Today, I ran across an article which I do define, unequivocally, as racism. If you will notice, the article is from the Russian newspaper Pravda. For people my age, Pravda was the Soviet-era propaganda paper that no one believed, least of all the Russians. However, in the post-Soviet era, Pravda has occasionally had an interesting article or two, which is why I occasionally pop by there.

However, a recent article is, to me, the quintessential definition of racism. The author of this article believes wholeheartedly that black people across the world are not equal to whites or Asians, and that when Thomas Jefferson asserted that "all men are created equal", he was dead wrong. The writer correctly links Jefferson's belief in human equality to his deist leanings and his belief that humans were in fact created by a deity. The writer rejects this religious thinking as superstitious, and relies on evolutionary theory and genetics for his argument that races are not equal. Later, this writer invokes The Bell Curve among other things.

We don't see this kind of writing in American mainstream papers: most of our current complaints are about racist language concern the interpretation of hidden meanings, not shock at the blatantly overt screed.


Black anger and white frustration
http://english.pravda.ru/opinion/columnists/02-01-2015/129423-black_white_america-0/

The shootings to death of 3 blacks in 3 separate incidents involving white police officers in America in recent months - and the killings of 3 police officers by black attackers in 2 separate incidents (in New York and Florida) afterwards (in apparent retaliation) reveal an uncomfortable truth which is not discussed in the American mainstream media. And this uncomfortable truth is that the American credo of "All men are created equal" is ideologically false, as it is not a "self-evident truth" at all but propounds a form of what I call "heterophobia," that is, the fear of recognizing the biological differences on the basis of race (and, for that matter, of gender, ethnicity, and the like).

As long as America refuses to confront this uncomfortable truth, the racial tension between whites and blacks will continue for decades to come, regardless of what the outcomes of the pending civil and criminal cases about the incidents will turn out to be. In the end, what is at stake here concerns the future of democracy in America and the world at large....
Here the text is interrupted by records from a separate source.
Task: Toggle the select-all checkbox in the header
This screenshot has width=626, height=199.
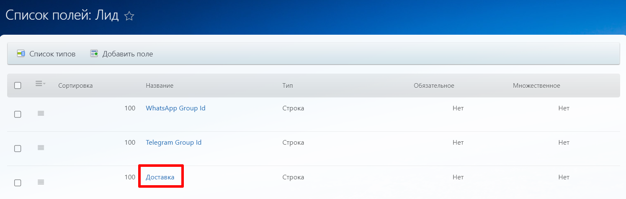Action: (18, 86)
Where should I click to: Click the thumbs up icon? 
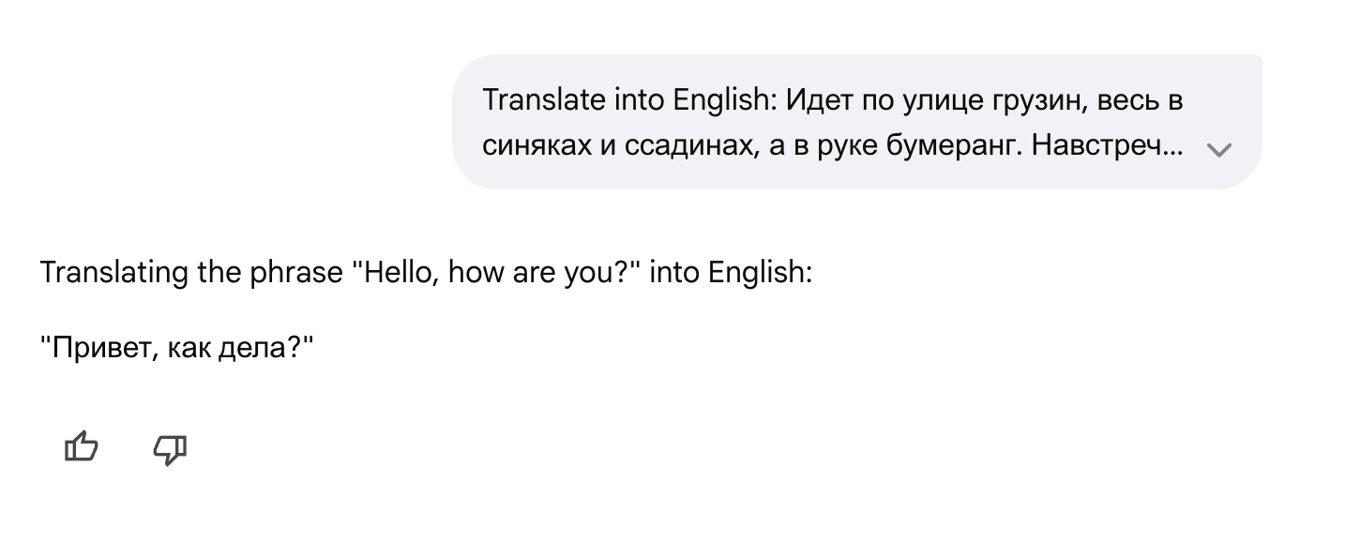click(82, 447)
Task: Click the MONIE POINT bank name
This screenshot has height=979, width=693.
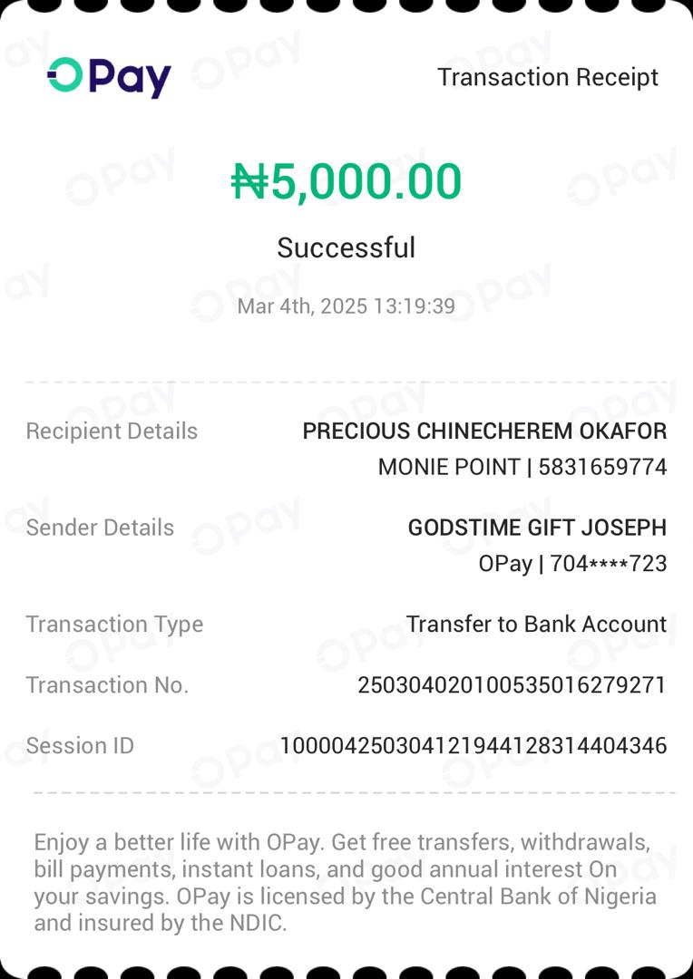Action: coord(449,468)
...The first false assumption is that all men are "created," because the Founding Fathers believed in Creation Theory. As I already explained in THE FUTURE OF CAPITALISM AND DEMOCRACY (2002), the credo of "All men are created equal" as used by Thomas Jefferson fits well in his religious worldview with the Unitarian movement of the time, "in recognizing Jesus as a moral teacher and a religious reformer,...As he himself once said, '[t]here is not a young man now living in the U.S. who will not die a Unitarian.' And so much religious was his life outlook that he spent the pastime in his older days to collect passages from different Christian texts into a collection now published as THE JEFFERSON BIBLE....Mark Noll, an evangelical historian at Wheaton College in Illinois, noted that Jefferson 'studied Scripture every day during the last 50 years of his life.'"
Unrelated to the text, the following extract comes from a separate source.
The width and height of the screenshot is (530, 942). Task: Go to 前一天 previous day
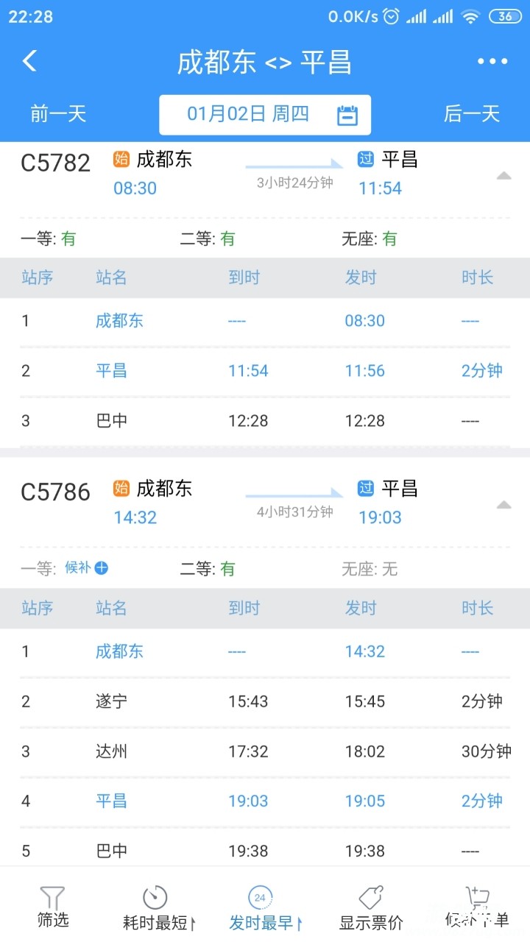pos(58,114)
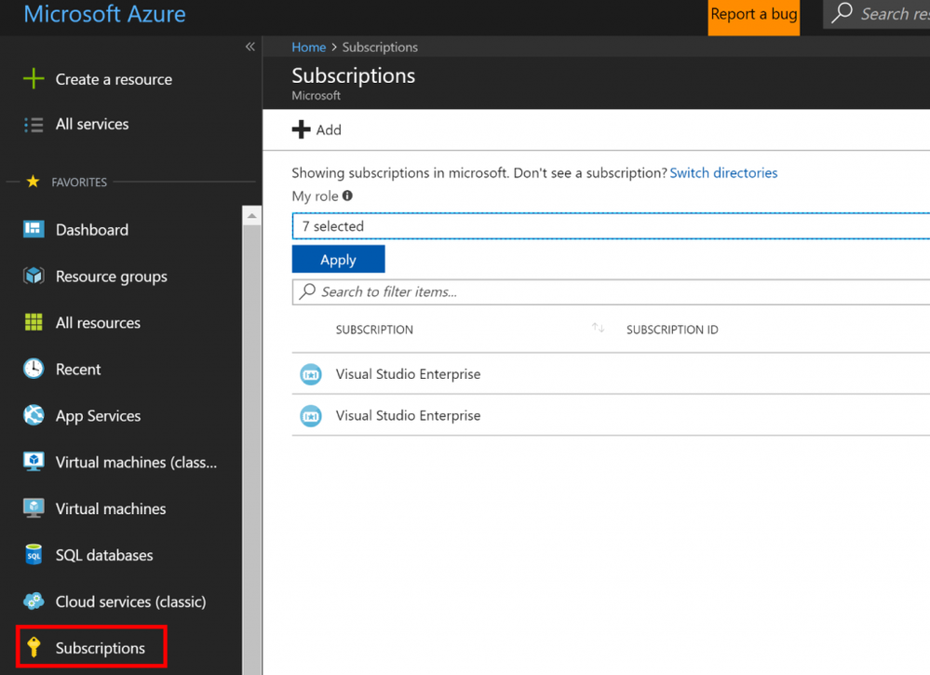Click the Home breadcrumb link

[x=308, y=47]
The problem here is that the Creationists accept Creation Theory as a matter of religious faith, but both the atheists and the critics regard Creation Theory as a product of outdated superstition. The debate between Creation Theory and Evolutionary Theory, for example, has continued unto this day...


It gets much worse from here.

For people from my generation, THIS is what we think of as racism: the underlying belief, supported by an intelligensia and institutions, that races are not equal and should not have equal rights before the law. And as this Russian writer points out--in a perverse way--it is really un-American to have such a belief. (And un-Christian, for that matter.)

This is why many of us are shocked when we are accused of racism for merely believing in a balanced Federal budget, and we scratch our heads when making routine grammar corrections (which we might do for any student) is considered "microaggression" (a form of racism).

I hope my co-discussionists from the previous thread will comment.